Yeah I think its impossible to get good gaze accuracy without observing the device reflection in the eyes. And you will never, ever be able to deal well with edge cases like lighting, hair, glasses, asymmetrical faces, etc. There's just a fundamental information limit you can't overcome. Maybe you could get within 6 inches of accuracy? But mostly it would be learning face pose I assume. Trying to do gaze tracking with a webcam of someone 4 feet away and half offscreen just seems Sisyphean.

Is EyesOff really an important application? I'm not sure many people would want to drain their battery running it. Just a rhetorical question, I don't know.

With the baby autism screener its difficult part is the regulatory aspect. I might have some contacts in Mayo Clinic that would be interested in productizing something like this though, and could be asked about it.

If I were you, I would look at how to take a mobile photo of an iris, and artificially add the reflection of a phone screen to create a synthetic dataset (it won't look like a neat rectangle, more like a blurry fragment of one). Then train a CNN to predict the corners of the added reflection. And after that is solved, try the gaze tracking problem as an algebraic exercise. Like, think of the irises as 2 spherical mirrors. Assume their physical size.
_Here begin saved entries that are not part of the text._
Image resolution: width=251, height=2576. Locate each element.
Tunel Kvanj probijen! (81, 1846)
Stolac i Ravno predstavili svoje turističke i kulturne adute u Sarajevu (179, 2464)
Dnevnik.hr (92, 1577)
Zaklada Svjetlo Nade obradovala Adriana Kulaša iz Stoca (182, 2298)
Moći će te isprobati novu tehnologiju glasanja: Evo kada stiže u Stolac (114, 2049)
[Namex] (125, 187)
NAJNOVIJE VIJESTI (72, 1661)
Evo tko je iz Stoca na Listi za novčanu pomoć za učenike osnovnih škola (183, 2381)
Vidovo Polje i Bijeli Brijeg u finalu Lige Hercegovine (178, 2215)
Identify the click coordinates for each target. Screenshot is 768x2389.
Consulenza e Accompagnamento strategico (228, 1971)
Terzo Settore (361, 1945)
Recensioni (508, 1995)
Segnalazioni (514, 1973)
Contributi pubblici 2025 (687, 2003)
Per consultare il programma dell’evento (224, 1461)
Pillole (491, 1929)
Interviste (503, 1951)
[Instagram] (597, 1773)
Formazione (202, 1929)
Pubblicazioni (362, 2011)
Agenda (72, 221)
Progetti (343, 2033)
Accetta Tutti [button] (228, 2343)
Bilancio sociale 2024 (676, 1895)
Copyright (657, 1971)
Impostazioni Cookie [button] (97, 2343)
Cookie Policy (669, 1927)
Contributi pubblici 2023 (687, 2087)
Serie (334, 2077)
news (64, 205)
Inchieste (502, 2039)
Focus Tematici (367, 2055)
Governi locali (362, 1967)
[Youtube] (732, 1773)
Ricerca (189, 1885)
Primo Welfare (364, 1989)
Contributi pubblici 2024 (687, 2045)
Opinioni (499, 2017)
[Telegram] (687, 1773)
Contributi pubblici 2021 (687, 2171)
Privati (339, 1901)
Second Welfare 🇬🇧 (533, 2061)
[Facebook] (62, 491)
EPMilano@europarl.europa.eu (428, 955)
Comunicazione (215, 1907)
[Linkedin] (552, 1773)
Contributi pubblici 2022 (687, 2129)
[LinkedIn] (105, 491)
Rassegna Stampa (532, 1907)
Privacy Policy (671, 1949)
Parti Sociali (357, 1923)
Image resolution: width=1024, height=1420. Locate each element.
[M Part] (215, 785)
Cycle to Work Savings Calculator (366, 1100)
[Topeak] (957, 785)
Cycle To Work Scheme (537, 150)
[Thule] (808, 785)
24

If you can locate the reflection of an object of known size in them, you should be able to work out the spatial relationships to figure out where the object being reflected is relative to the mirrors. This is hard, but is 10-100x easier than trying end-to-end gaze tracking with a single model. Also nobody in the world knows to do this, AFAIK.

Two_hands|3 months ago

interesting, $10 per hour is pretty reasonable.

ha, thats probably why I noticed the EyesOff accuracy drops so much at longer ranges, I suppose two models would do better but atm battery drain is a big issue.

I'm not sure if it's important or not, but the app comes from my own problems working in public so I'm happy to continue working on it. I do want to train and deploy an optimised model, something much smaller.

Sounds great, once a POC get's built I'll let you know and can see about the clinical side.

Thanks for the tips! I'll be sure to post something and reach out if I get round to implementing such a model.